Finanziamenti, collaborazione tra pubblico e privato, autorizzazione all’uso in emergenza e miglioramenti a livello di catena di approvvigionamento: sono queste le strategie che hanno consentito di ridurre notevolmente i tempi di sperimentazione dei vaccini contro il COVID-19 e di cui si dovrebbero tenere conto in futuro.
Dal 2000, il tempo medio di sviluppo di nuovi farmaci è di circa dieci anni. Anche lo sviluppo di un vaccino, dai test clinici alla sua approvazione, impiega più o meno lo stesso tempo, dai nove ai 13 anni. Ma con la pandemia di COVID-19, il tempo di sviluppo si è ridotto a 11 mesi. Chiaramente le circostanze sono state eccezionali e, per trovare un confronto recente, bisogna riandare agli anni ’60, quando si mise a punto un vaccino contro la parotite in quattro anni.

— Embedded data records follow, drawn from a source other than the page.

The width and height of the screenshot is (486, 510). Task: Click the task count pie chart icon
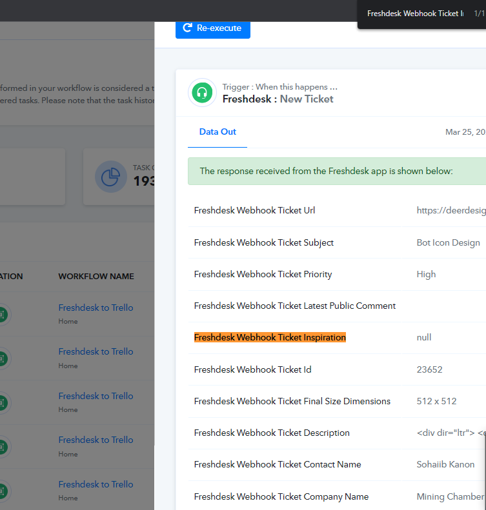(x=110, y=177)
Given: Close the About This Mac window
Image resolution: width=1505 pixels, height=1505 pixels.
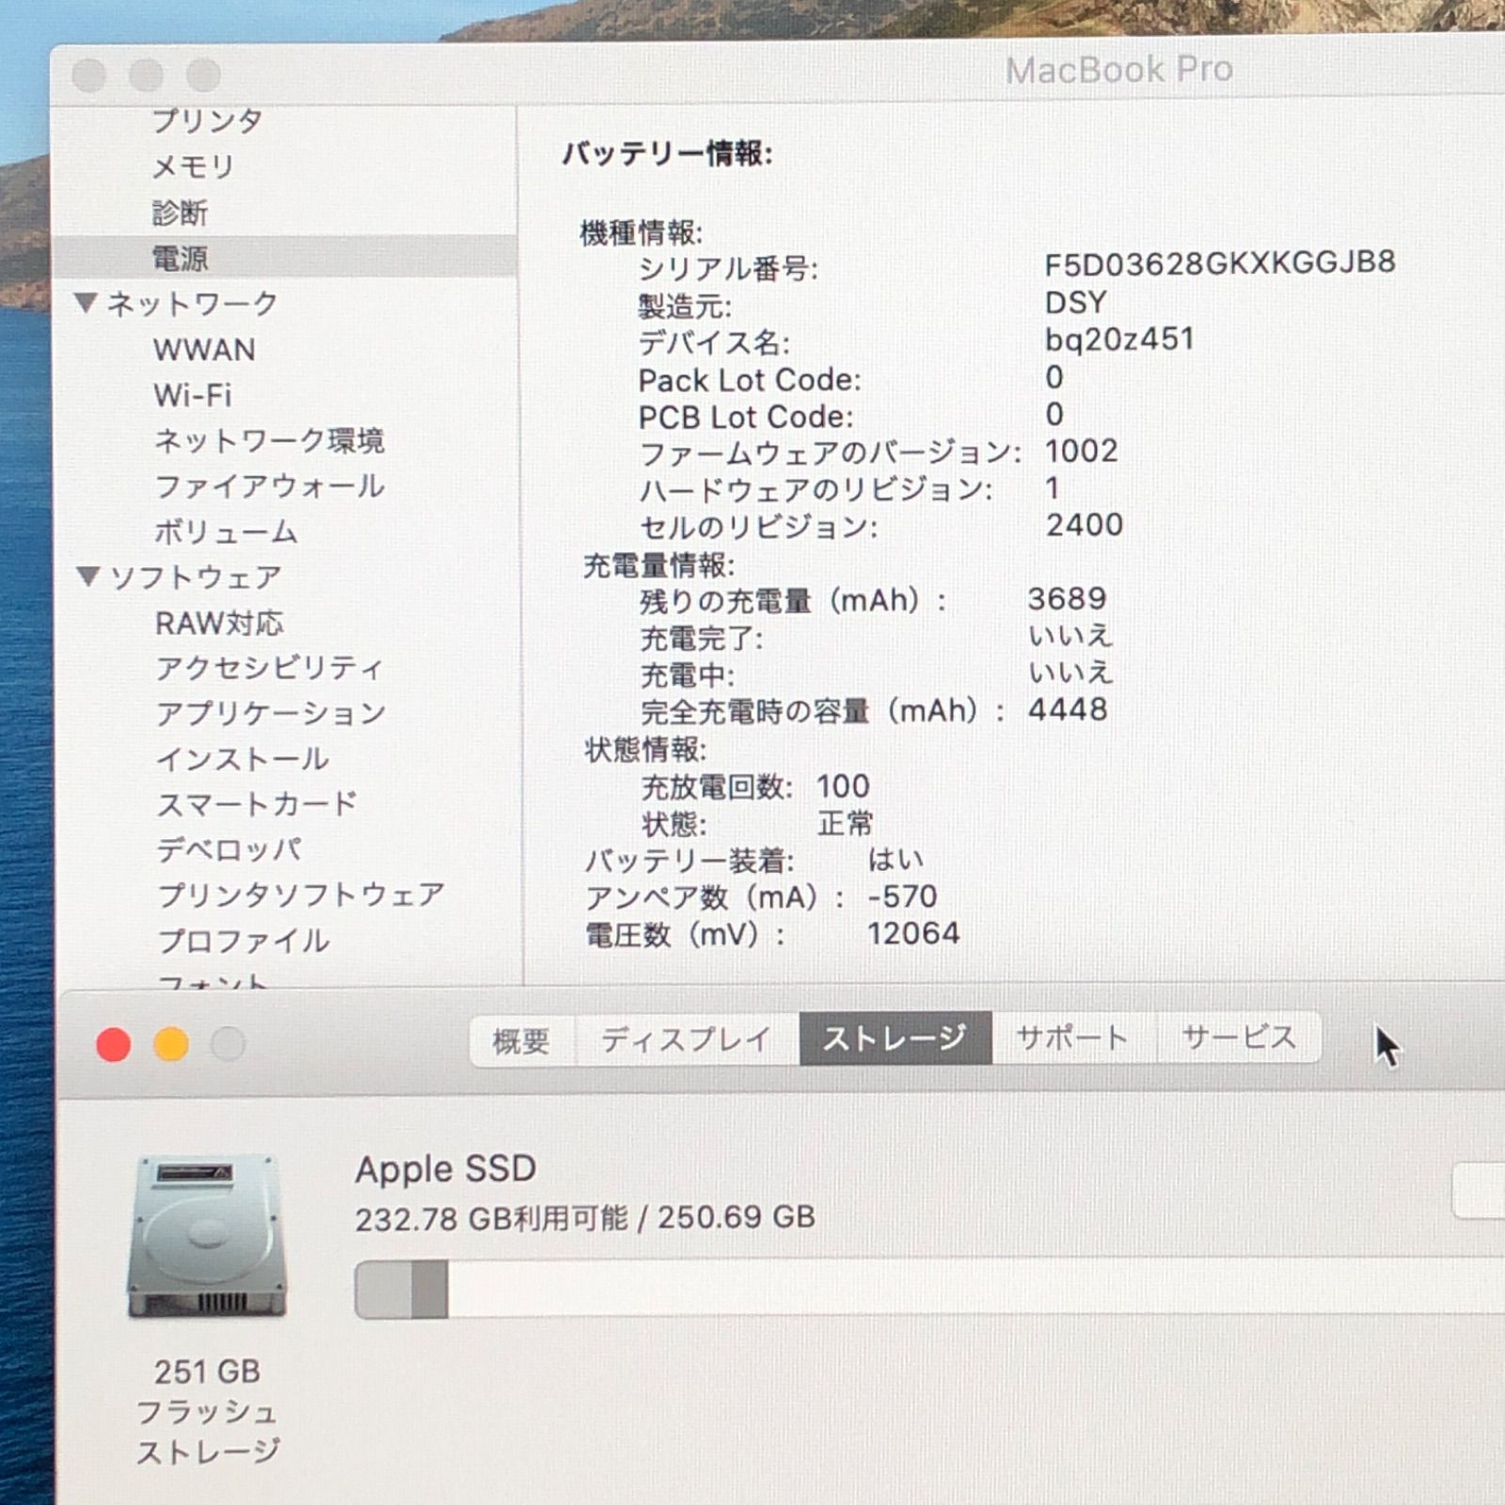Looking at the screenshot, I should pyautogui.click(x=114, y=1044).
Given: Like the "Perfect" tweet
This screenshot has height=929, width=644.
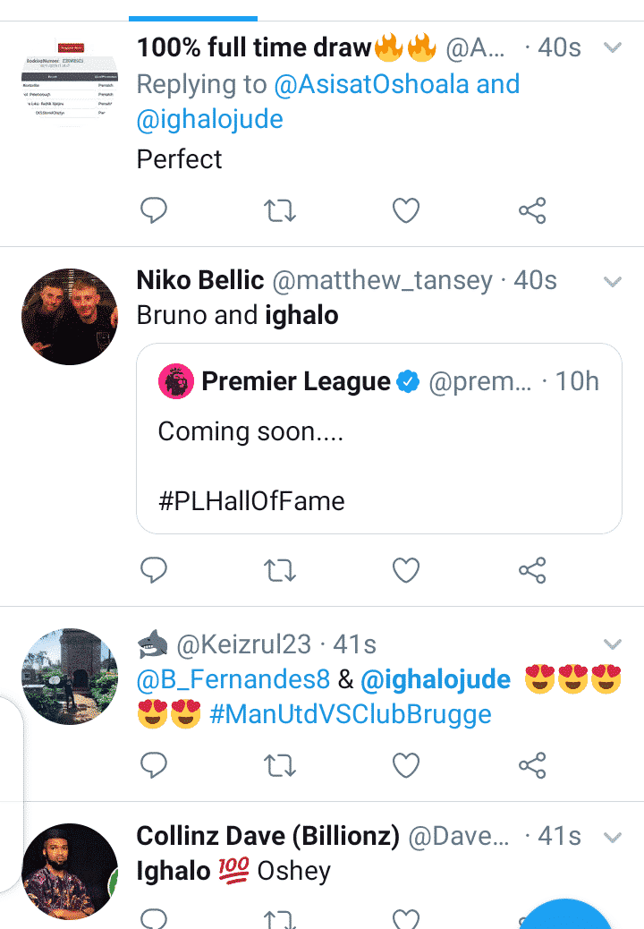Looking at the screenshot, I should (406, 210).
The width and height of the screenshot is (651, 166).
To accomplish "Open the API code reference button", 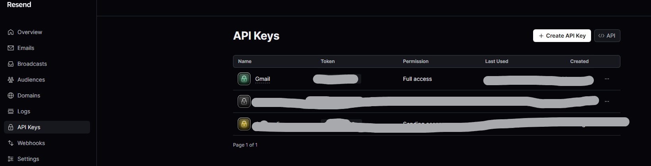I will pyautogui.click(x=607, y=36).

Gli studi suggeriscono che il processo di approvazione più rapido ha salvato migliaia, se non centinaia di migliaia, di vite. E anche le evidenze raccolte in modo diverso dalla tradizionale sperimentazione clinica sui farmaci sembrano aver fatto avanzare più rapidamente i vaccini. Molti esperti che si chiedono, ora, se sia possibile replicare le stesse condizioni per altri farmaci, oggi che le autorità regolatorie e le aziende hanno visto la possibilità dell’approvazione in emergenza sotto un altro punto di vista.
Secondo Marc Helberg – managing vice presidente di Pariveda, agenzia USA di consulenza per il business – per accelerare lo sviluppo di nuovi farmaci servirebbero molti finanziamenti e una stretta collaborazione tra azienda farmaceutiche e ricercatori pubblici. In questo processo rivestirebbero un ruolo fondamentale anche i progressi tecnologici e il coinvolgimento dei pazienti, nonché la catena di approvvigionamento, ostacolo inaspettato per i vaccini durante la pandemia. Per evitare eventuali interruzioni in futuro sono necessari nuovi processi e soluzioni nel settore logistico.
Sebbene non sia realistico ipotizzare che ogni nuovo farmaco raggiunga il mercato in meno di un anno, ripensare la progettazione e l’esecuzione di studi clinici – alla luce di ciò che è successo con la pandemia – potrebbe oggettivamente ridurre i tempi del processo di sviluppo dei medicinali.